And fashion is one of the most elitist things in the modern world. Head over to Styleforum and see the hate just because some dude bought $150 fake leather shoes that look great and not $700 real leather ones.


----------



## JoeyW (Jan 2, 2013)

ghostred7 said:


> Since when did we have elitism over clothing here? I mean...*I* wouldn't wear a fedora as stated earlier (or even use the operating system of the same name), but who gives a shit if someone wears one? My 15 y/o likes fedoras. They look good on him and it works well with his fashion (no trench coats or urges of trying to look like a BAMF). If anyone would call him a "clueless, horrible nerd, special snowflakes and other assorted loser" would be welcoming a punch in the throat from one of us. He wears them b/c they look good on him.
> 
> I mean, not everyone can be as fashionable as GWAR, Slipnot, & Kiss.


 
Dude, no offence but this is the Internet and fedoras are taken REALLY seriously here.


----------



## Kroaton (Jan 2, 2013)

fedor emelianenko telling us not to wear fedoras.


----------



## orby (Jan 2, 2013)

ghostred7 said:


> Since when did we have elitism over clothing here?



the song is a joke



> If anyone would call him a "clueless, horrible nerd, special snowflakes and other assorted loser" would be welcoming a punch in the throat from one of us.



because punching people is a MUCH better thing to do than making fun of them right?


----------



## MythicSquirrel (Jan 2, 2013)

Murmel said:


> And fashion is one of the most elitist things in the modern world. Head over to Styleforum and see the hate just because some dude bought $150 fake leather shoes that look great and not $700 real leather ones.

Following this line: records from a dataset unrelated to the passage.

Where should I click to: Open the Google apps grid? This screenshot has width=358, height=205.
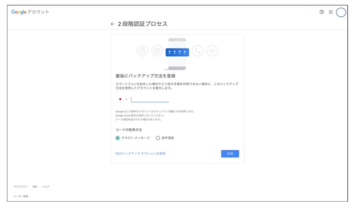point(331,12)
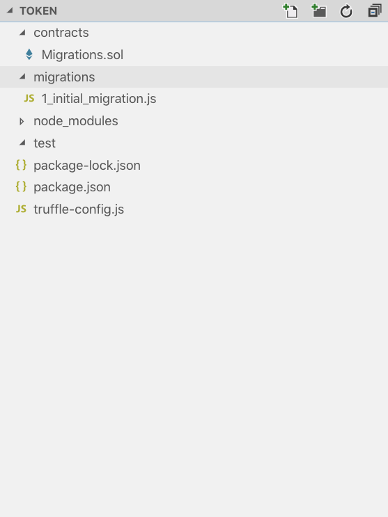Open truffle-config.js file
Image resolution: width=388 pixels, height=517 pixels.
(x=79, y=209)
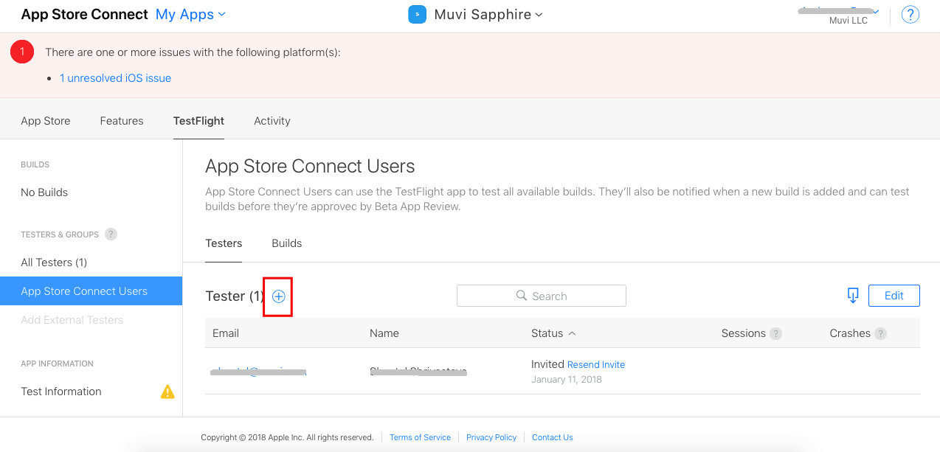
Task: Click the Edit button
Action: (894, 296)
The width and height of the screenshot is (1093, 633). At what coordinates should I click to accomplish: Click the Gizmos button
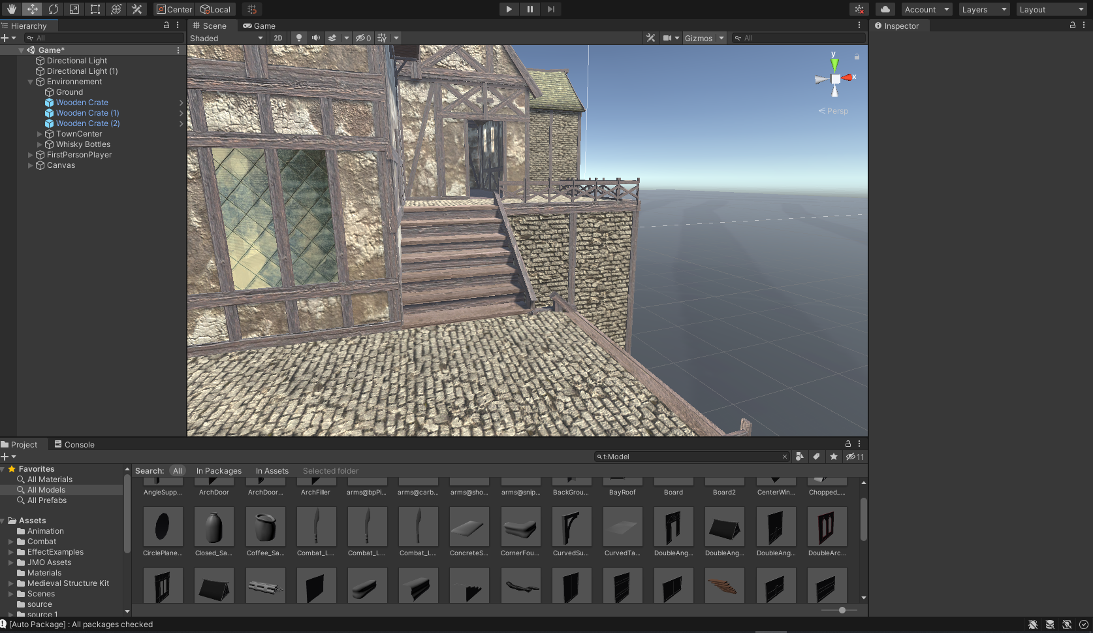coord(698,38)
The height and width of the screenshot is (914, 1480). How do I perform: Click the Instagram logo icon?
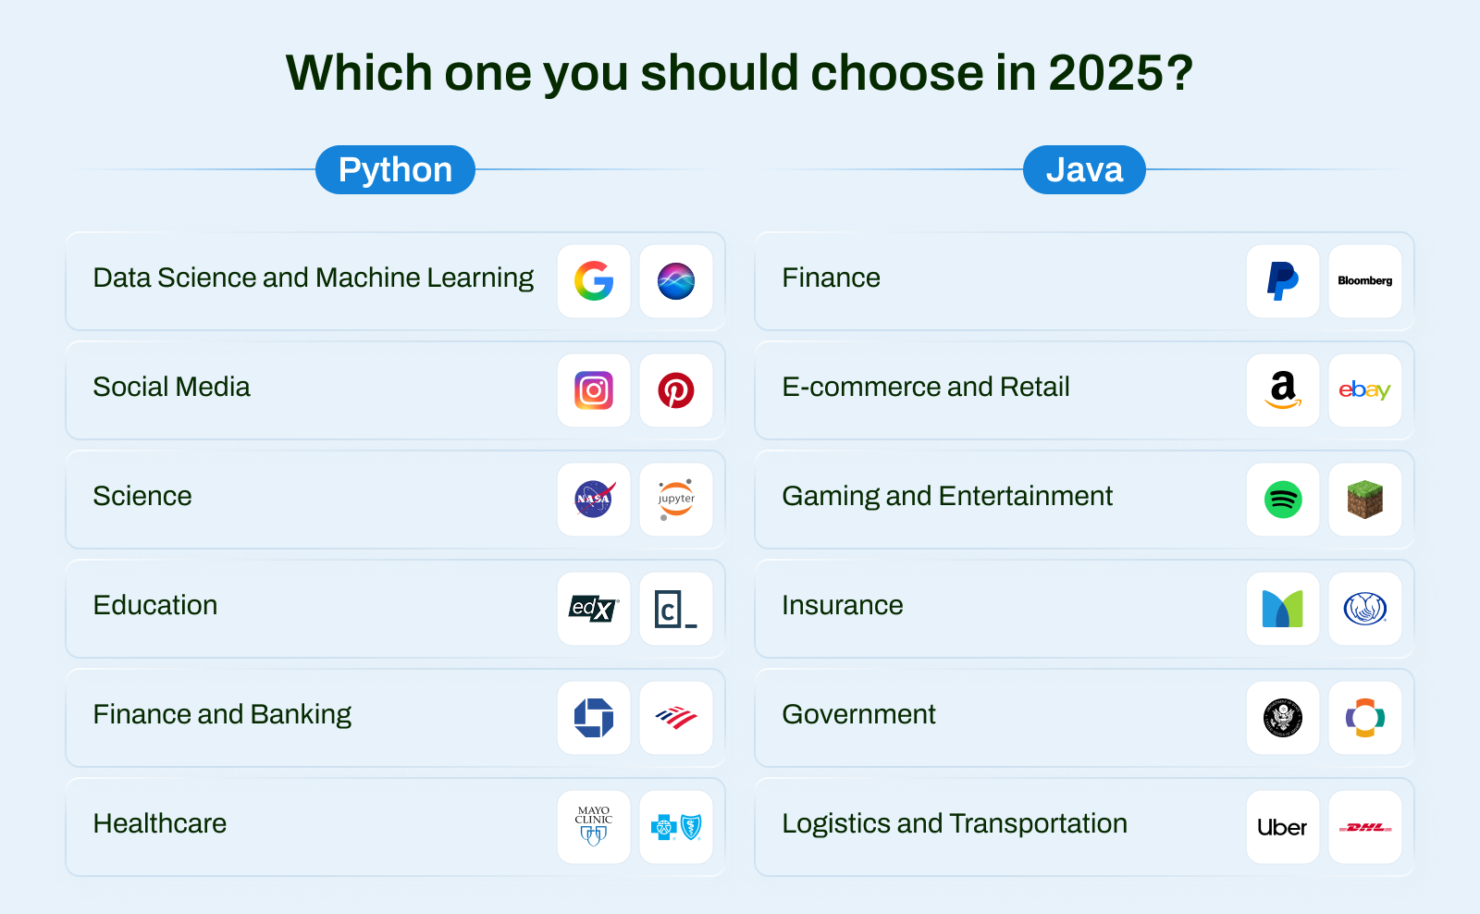click(594, 390)
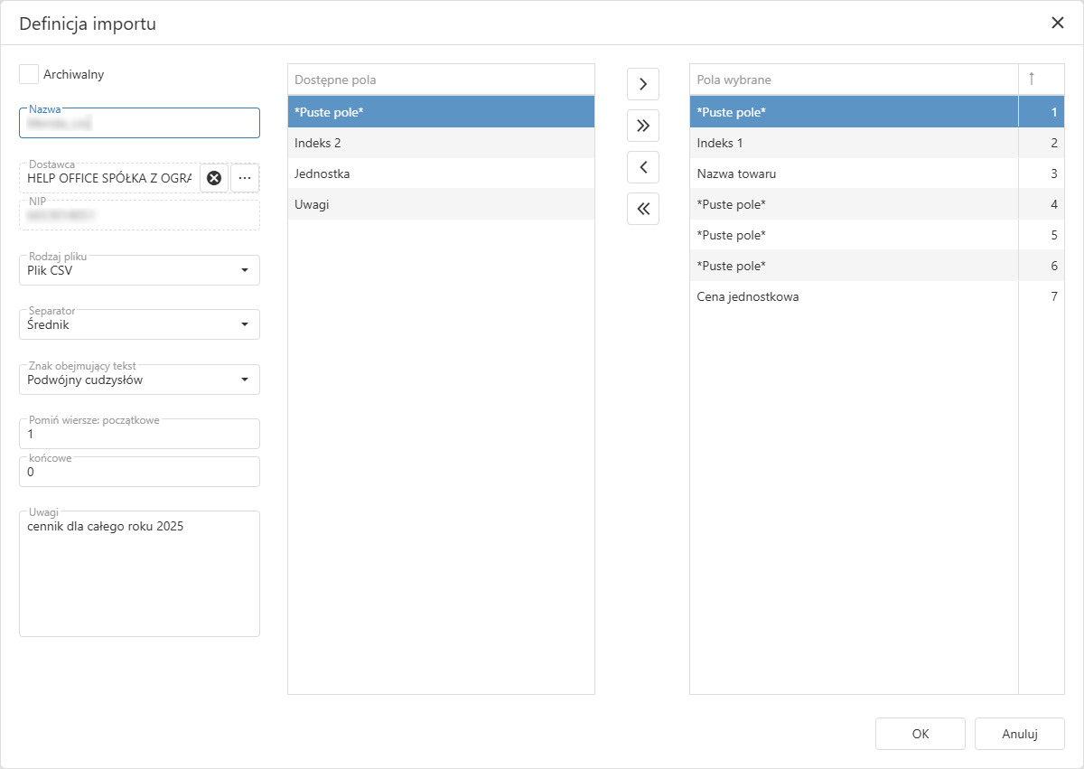Clear the Dostawca supplier value
This screenshot has width=1084, height=769.
coord(214,178)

Fashion forums are terrible places.


----------



## ghostred7 (Jan 2, 2013)

> the song is a joke
> because punching people is a MUCH better thing to do than making fun of them right?

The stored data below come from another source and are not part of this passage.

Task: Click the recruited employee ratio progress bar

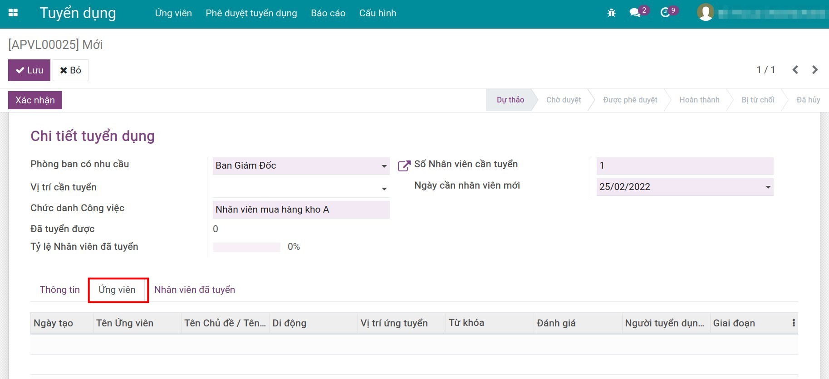Action: (x=246, y=247)
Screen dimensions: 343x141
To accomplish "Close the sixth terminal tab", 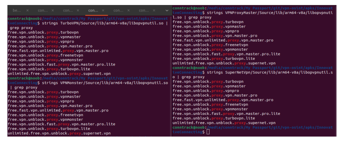I will pyautogui.click(x=154, y=10).
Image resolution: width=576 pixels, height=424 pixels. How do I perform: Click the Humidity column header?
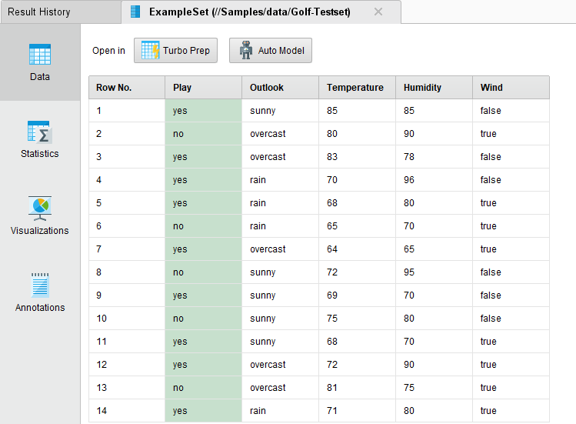[434, 88]
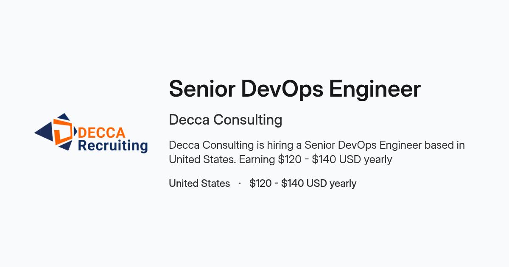The width and height of the screenshot is (509, 267).
Task: Click 'Senior DevOps Engineer based in' within the description
Action: pos(385,145)
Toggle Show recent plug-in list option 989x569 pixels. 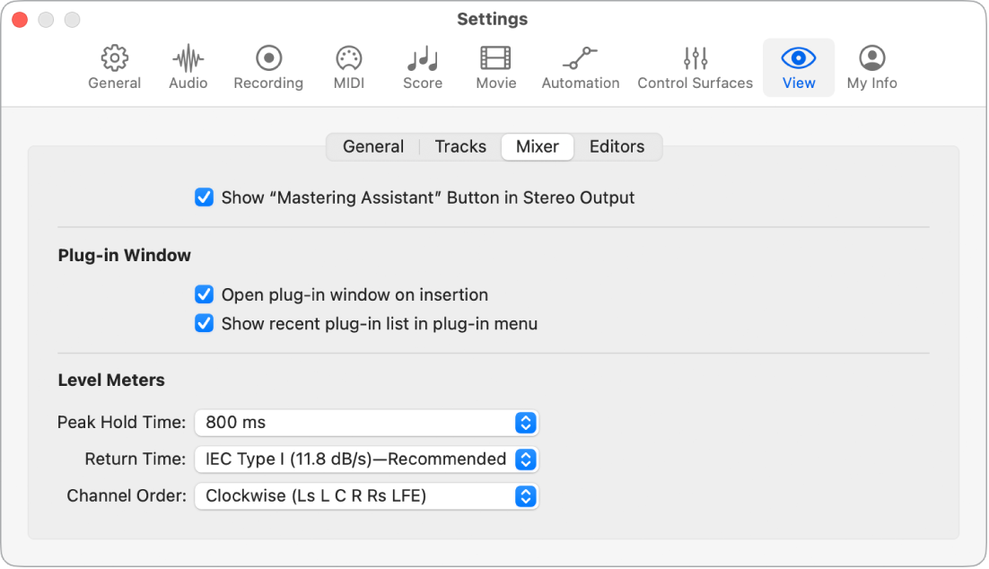coord(204,323)
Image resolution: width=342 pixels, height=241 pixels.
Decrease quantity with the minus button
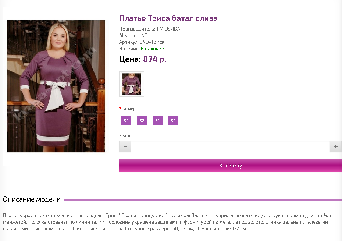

I know the song is a joke...but a lot of the comments in-thread aren't.

And YES... if an adult makes fun of my kid, they deserve a punch to the throat...or one of these..






Just as tone doesn't translate in posts...apparently my joking didn't translate either...b/c the GWAR line was srs bidnezz & all.


MythicSquirrel said:


> Fashion forums are terrible places.



I completely fashion challenged, so I'd never go...but being around people in the industry...i can only imagine. My fashion stops at sleeping pants, t-shirts, and slippers (my daily wear at home lol).


----------



## ShadowAMD (Jan 2, 2013)

I think it's more evil to look smart than dress like a hybrid indiana jones meets shaggy.. Especially when your on stage looking well pruned, all of a sudden you start whaling your lungs out death metal style and you see the look on peoples faces.. "Especially metal heads" It's fucking priceless..


----------



## MetalDaze (Jan 2, 2013)




----------



## Cabinet (Jan 2, 2013)

Lonely Nerds In Fedoras

sorry fedoras are lame as fuck


----------



## Xaios (Jan 2, 2013)

Murmel said:


> With something like this in a couple of different colour schemes you're pretty much set, casual-smart wise.
> 
> 
> 
> ...



My instinctual response upon seeing this picture was that I wanted to strangle him with his pants. I couldn't even tell you why, but when I saw it, I could feel a wave of pure hostility washing over me.


----------



## caskettheclown (Jan 2, 2013)

I have a black fedora I wear and recently got a grey/black one as well.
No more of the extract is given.